The Kalispell Planning Board gave thumbs up Tuesday to the potentially 3,000-home Starling project despite protests from neighbors that the review process is going too fast for adequate public input.

By JOHN STANG

The Daily Inter Lake

The Kalispell Planning Board gave thumbs up Tuesday to the potentially 3,000-home Starling project despite protests from neighbors that the review process is going too fast for adequate public input.

The board is recommending that the one-square-mile project be granted an R-3 single-house residential zone with modifications for some multi-family buildings and neighborhood commercial sites when the developer - The Aspen Group of Phoenix - seeks annexation into Kalispell. An R-3 designation puts the minimum lot size for a house at 7,000 square feet.

That annexation request is tentatively expected to go to Kalispell's City Council on June 18.

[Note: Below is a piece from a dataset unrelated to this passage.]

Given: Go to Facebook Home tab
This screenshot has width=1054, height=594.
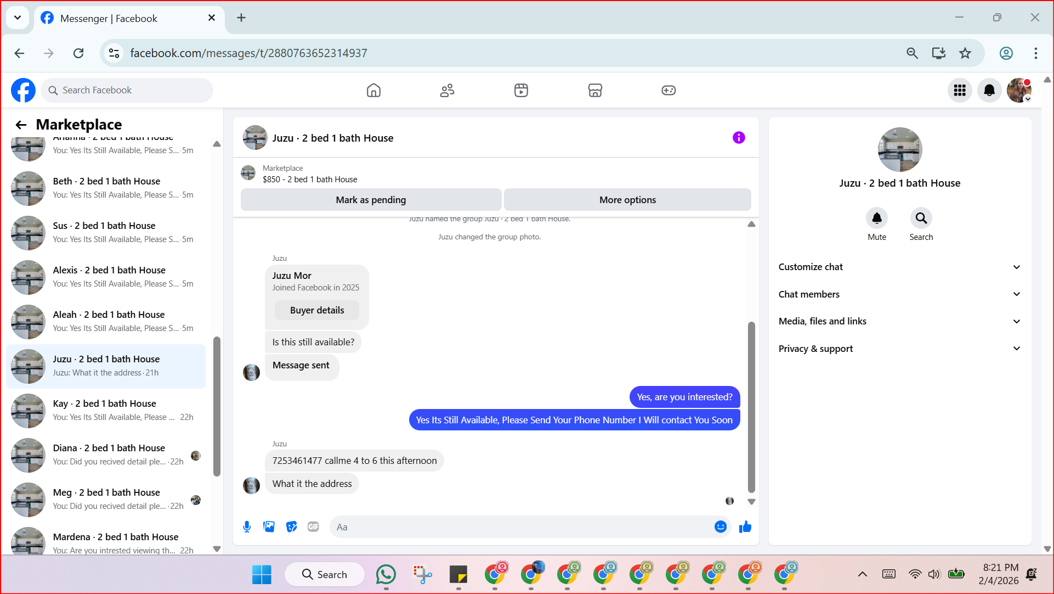Looking at the screenshot, I should 373,90.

The board also recommended Tuesday that the council approve preliminary plans for the Starling project's first phase. That phase would cover the northeast 63.5 acres of the 640-acre site, nestling against the intersection of Stillwater Road and West Reserve Drive.

The first phase is supposed to have 131 single-family houses, 98 townhouses and seven multiple-family buildings that would hold 64 homes.

The Starling project - named after the late matriarch of the Grosswiler family that owns the land - is expected to be developed in 15 phases over 20 years. Starling is located west of Glacier High School.

The Aspen Group estimates that it eventually will be the home of 6,000 to 8,000 people (Kalispell currently has 20,000 people).

The Planning Board supported the project 5-0. Board members Rich Hull and Butch Clark were absent.

However, at least a half dozen households along or near West Reserve Drive - which is Starling's northern boundary - argued that the project is so big and its details are so voluminous that at least two months are needed for the public to properly digest and discuss the details.

"It's impossible for the neighbors and the citizens of Flathead County to become well-informed on the application," said a neighborhood spokesman Marc Nevas.

One of their initial concerns is that the Starling house would be packed dramatically more densely than the surrounding area.

But Planning Board members thought the Starling project was well-planned.

"I hope the neighbors don't think we rubber-stamped it. … This is a good project. We think it was done right," said board chairman Tim Norton.